| STATED PROBLEM |
Please write out everything from "The leaked draft" down to "decide for themselves." in the comment thread about the leaked draft decision, copied word for word.

| DOCUMENT SEGMENT |
The leaked draft decision also pointedly includes LGBT rights as the next target. This isn't just about abortion; it's about removing barriers that prevent the government from dictating morality rather than letting the citizens decide for themselves.
Indeed, Alito beclowned himself with an embarrassing even by his standards intellectually dishonest argument where this will somehow only apply to abortion, because abortion is special, and involves a life, but somehow, contraception doesn't (even though many contraception methods involve not allowing a fertilized egg to implant, not that Alito's ignorant ass thought of that), and there's some magical limiting principle where every argument he made against Roe only applies to abortion... there's no right to privacy, but don't worry about the other things based on it, because abortion is just special like that, and we totally won't say the same thing about everything else.
I've seen better writing from 1Ls. But I guess you're tightly constrained when being a partisan hack trying to explain how unprincipled you are.
He doesn't have to write well to be better than what he's eviscerating, though; Even a lot of legal scholars who like the outcome admit that Roe was an unprincipled hack job that scarcely even tried to look like real constitutional reasoning.
But, yes, he probably did try to limit the damage to just THIS particular judicial usurpation, I doubt the votes were there to clean up every judicial over-reach in the last half century.
Pretty sure if you asked those academics, they'd tell you that not on sound legal footing != an unprincipled hack job.
Don't Supreme court justices have some sort of obligation to make sure their rulings, especially the ones with major impact, be on a sound legal footing? I think that pretty much does imply that "not on a sound legal footing" = "an unprincipled hack job" for major cases.
Sure, but that's also in the eyes of the beholder.

| SUPPLIED DATA |

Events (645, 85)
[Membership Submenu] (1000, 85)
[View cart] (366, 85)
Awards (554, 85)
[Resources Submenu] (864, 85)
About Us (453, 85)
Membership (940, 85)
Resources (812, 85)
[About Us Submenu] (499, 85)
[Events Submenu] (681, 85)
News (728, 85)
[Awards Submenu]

--

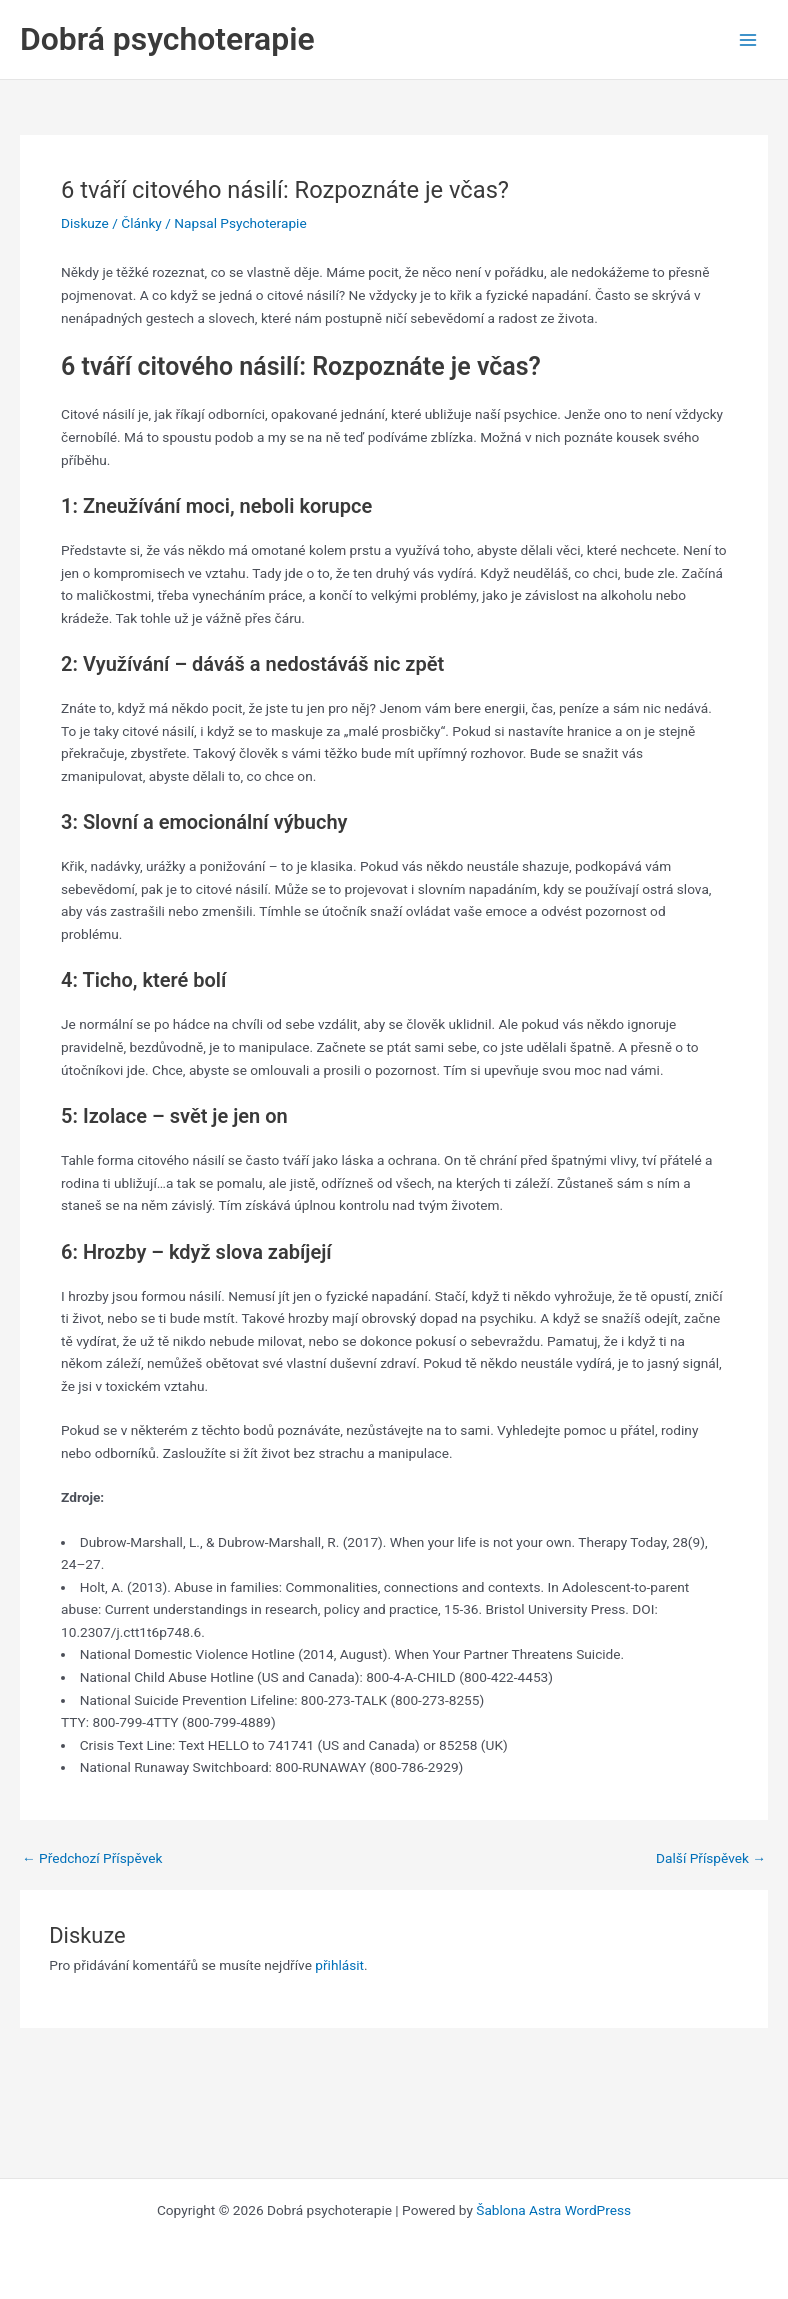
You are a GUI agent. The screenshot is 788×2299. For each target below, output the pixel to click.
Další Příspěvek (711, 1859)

| RESPONSE FOR THIS EXERCISE |
The leaked draft decision also pointedly includes LGBT rights as the next target. This isn't just about abortion; it's about removing barriers that prevent the government from dictating morality rather than letting the citizens decide for themselves.